Who wouldn't buy this title just on the wonderfully strange title alone? Video games always seem to have bad-ass names so that you sound like a cyberpunk when you buy them. Not so with Mr. Domino. Not only is he not afraid to present a console game based on something your grandmother plays, but the game title is also a complete sentence.
When you're done giggling over the title, you'll find a game that delights in being strange.
No One Can Stop Mr. Domino is primarily a puzzle game of the Pipe Dream ilk, i.e. hurry up and complete something before time runs out. Your job, as the titular Mr. Domino, is to set up chains of dominoes along a circular course so that they fall over and trigger various tricks. You only have so much time and so many dominoes, so you have to weigh your moves carefully. Once you've set off all the tricks for that level, Mr. Domino continues on to the next odd little land... and you can't stop him.
It's worth it to parade through each level and figure out just where everything is, and then restart the level and try to get every trick on your first lap. Missing tricks and trying to track them down one at a time will cost you precious time. When you run out of time (and there isn't any onscreen meter to warn you of this) poor Mr. Domino devolves into a normal, non-mobile domino, paying the ultimate price for his overzealous grandstanding.
Controlling our man Domino requires quite a bit of quick fingering. His path can demand hairpin turns and ultra fast serpentines. Get used to playing at the slow speed before you venture into a fast game. Starting slow will let you gradually figure out just what the hell you're supposed to be doing on each level.
(If you checked out the demo of Mr. Domino and didn't enjoy it, you can chalk that up to stupid demo distributors. The demo I received with the Official PlayStation Magazine gave you level 3 to play, which is a tough one. Plus, the game isn't explained very well, so the demo can leave a bad taste in your mouth. The first two levels of the full version of Mr. Domino break you in very nicely... and make you want to play more.)

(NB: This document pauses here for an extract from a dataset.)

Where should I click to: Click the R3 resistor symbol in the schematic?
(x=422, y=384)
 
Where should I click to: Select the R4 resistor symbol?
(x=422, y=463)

The worst part is the last level. Level 6 starts you in a sewer... an easy loop once you've sussed it out. Run it as quickly as possible and head topside to the city. This second loop is actually pretty nice as well, but you're going to start to notice that time is running out. Even an H block won't buy you much extra, so any stumbles here are fatal. Make sure you do one complete loop and hit all the tricks because there's no time for a second run. The final loop takes you up the side of a skyscraper and this is do-or-die time. The secret trick is that Mr. Domino can leap over some breaks in the path... and you won't notice it until you miss a turn and surprise, surprise he leaps across the cliff.
The charm of the game is the strange Japanese-culture-shock levels. The tricks get progressively stranger and stranger... in one level, you send a flaming meteor into the middle of a crowded park; in another, you strip a teenage girl down to her undies. Maybe a restraining order could stop Mr. Domino.
This game is just strange, strange, strange. Luckily, it's also very interesting. This one definitely deserves a rental. I don't know that I would call the game addicting, but it is one of those games that demands "just one more try."